Task to carry out
Reproduce, word for word and in full, the passage below on practical science and psychological testing.

Reading text

Michell, on p. xii, constructs the contrast between the classical idea of science as trying to find out how natural systems work, and "the view that success in science derives from from the solving of 'practical' problems." It is certainly true, given the history of psychological testing in the 20th century, that this is the second kind of science, while pretending to find out about 'intelligence,' etcetera. There is nothing wrong with trying to be practical, of course. In science there is the particular branch called engineering, which makes it possible that the Earth now sustains some seven billion people. (Wilbrink and Roos, 1991, on strategic science policy html). In psychology, however, as in the social sciences in general, 'practical science' itself influences the way psychological and social things are - Rosenthal effects, Pygmalion in the classroom, etcetera - a point not explicitly mentioned by Michell, I think. That is a pity, for evidently it is the case that psychological tests, as well as aptitude and achievement tests, have changed society - daily life, educational life - markedly compared to the situation one century ago. If the things these tests pretend to measure do not exist in the way social scientists tell us they do, society is in trouble.

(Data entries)

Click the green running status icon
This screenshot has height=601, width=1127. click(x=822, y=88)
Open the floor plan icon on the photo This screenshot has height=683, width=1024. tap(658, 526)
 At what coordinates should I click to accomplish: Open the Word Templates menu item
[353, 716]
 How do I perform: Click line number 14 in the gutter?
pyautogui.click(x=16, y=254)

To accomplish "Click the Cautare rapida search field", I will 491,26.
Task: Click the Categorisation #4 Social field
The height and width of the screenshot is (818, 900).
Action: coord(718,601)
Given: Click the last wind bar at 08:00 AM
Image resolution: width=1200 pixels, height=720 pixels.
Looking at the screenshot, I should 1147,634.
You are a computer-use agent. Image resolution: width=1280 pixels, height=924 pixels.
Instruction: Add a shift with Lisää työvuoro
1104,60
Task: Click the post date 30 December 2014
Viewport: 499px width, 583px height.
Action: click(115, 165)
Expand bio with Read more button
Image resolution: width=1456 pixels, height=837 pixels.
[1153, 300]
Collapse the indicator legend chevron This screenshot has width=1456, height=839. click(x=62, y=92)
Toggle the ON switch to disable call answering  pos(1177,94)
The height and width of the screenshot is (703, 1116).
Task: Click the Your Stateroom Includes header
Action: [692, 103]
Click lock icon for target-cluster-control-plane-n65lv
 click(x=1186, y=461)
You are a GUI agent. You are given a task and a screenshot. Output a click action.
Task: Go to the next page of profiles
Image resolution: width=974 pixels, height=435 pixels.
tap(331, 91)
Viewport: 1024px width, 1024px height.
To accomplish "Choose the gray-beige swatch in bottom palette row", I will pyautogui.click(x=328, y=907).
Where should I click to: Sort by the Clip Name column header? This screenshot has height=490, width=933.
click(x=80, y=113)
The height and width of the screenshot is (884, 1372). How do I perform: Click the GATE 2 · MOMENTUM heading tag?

Full answer
Michell, on p. xii, constructs the contrast between the classical idea of science as trying to find out how natural systems work, and "the view that success in science derives from from the solving of 'practical' problems." It is certainly true, given the history of psychological testing in the 20th century, that this is the second kind of science, while pretending to find out about 'intelligence,' etcetera. There is nothing wrong with trying to be practical, of course. In science there is the particular branch called engineering, which makes it possible that the Earth now sustains some seven billion people. (Wilbrink and Roos, 1991, on strategic science policy html). In psychology, however, as in the social sciences in general, 'practical science' itself influences the way psychological and social things are - Rosenthal effects, Pygmalion in the classroom, etcetera - a point not explicitly mentioned by Michell, I think. That is a pity, for evidently it is the case that psychological tests, as well as aptitude and achievement tests, have changed society - daily life, educational life - markedly compared to the situation one century ago. If the things these tests pretend to measure do not exist in the way social scientists tell us they do, society is in trouble.